MU Exploring Common Metal's Cancer-Causing Potential
Scientist Jane McElroy studying cadmium's health effects with grant from American Cancer Society
The silver-white metal cadmium is ubiquitous – found everywhere from favorite foods to the majority of batteries that power household gadgets. Cadmium is also a probable carcinogen, causing health agencies to increasingly call for better public awareness and more conclusive research on the common metal.
Cadmium's potential for causing endometrial cancer is the subject of a new study led by MU School of Medicine researcher Jane McElroy, PhD. The assistant professor of family and community medicine was recently awarded a $708,000 grant from the American Cancer Society to study cadmium with a team of scientists at MU's Research Reactor, College of Veterinary Medicine and chemistry department.
"All people will have some cadmium in their system.
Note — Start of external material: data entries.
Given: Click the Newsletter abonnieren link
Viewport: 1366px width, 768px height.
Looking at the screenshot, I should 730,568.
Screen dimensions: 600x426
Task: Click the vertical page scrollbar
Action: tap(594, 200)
We're questioning the varying amounts people have and looking to see if this could be associated with cancer," McElroy said. "The long view is that these incremental understandings at the molecular and cellular level about any relationship between endometrial cancer and cadmium allows us insight into what's going on in the population."
In 2003, McElroy led a study that concluded that women with higher levels of cadmium in their bodies were at higher risk for developing breast cancer as compared with women with lower levels. She hypothesizes that the same will hold true for endometrial cancer, one of the most prevalent types of gynecological cancer, which affects one in 40 women in the U.S.
McElroy's new four-year study uses unique information-gathering techniques for her field of research. Before receiving the American Cancer Society's support, her team conducted a pilot study to identify white and African-American women's form of a metal-binding protein. The frequency of the different forms of this protein, which could affect their cancer risk, had never been reported for those populations. The new grant will allow McElroy to continue her research using similar individual-level data from the Missouri Cancer Registry and other resources.
MU researchers will gather endometrial cancer risk factor data and biospecimens from 750 women who have been diagnosed with endometrial cancer and who appear on cancer registries in Missouri, Arkansas and Iowa. A group of 750 women who have not been diagnosed with endometrial cancer will serve as the study's control.
Through analysis of participants' urine and saliva samples, researchers will determine how much cadmium the women have been exposed to in their lifetime. In addition, they will extract a DNA sample and look at the women's genotypes to determine whether their risk of developing endometrial cancer is higher for women with one of the forms of the metal-binding protein metallothionein compared to another form.
Having an understanding of the mechanisms that drive endometrial cancer could lead to the development of pharmaceuticals or other interventions to prevent and treat the disease, McElroy said.
Study results could lead to changes in consumer choices and personal behavior. Eighty percent of human-produced cadmium in the environment is a byproduct of nickel-cadmium batteries. Production and disposal of the batteries can cause cadmium to enter the air, soil and food supplies. Foods such as shellfish, kidney and liver are known to have the highest concentration of cadmium, and smoking is known to double a person's cadmium exposure.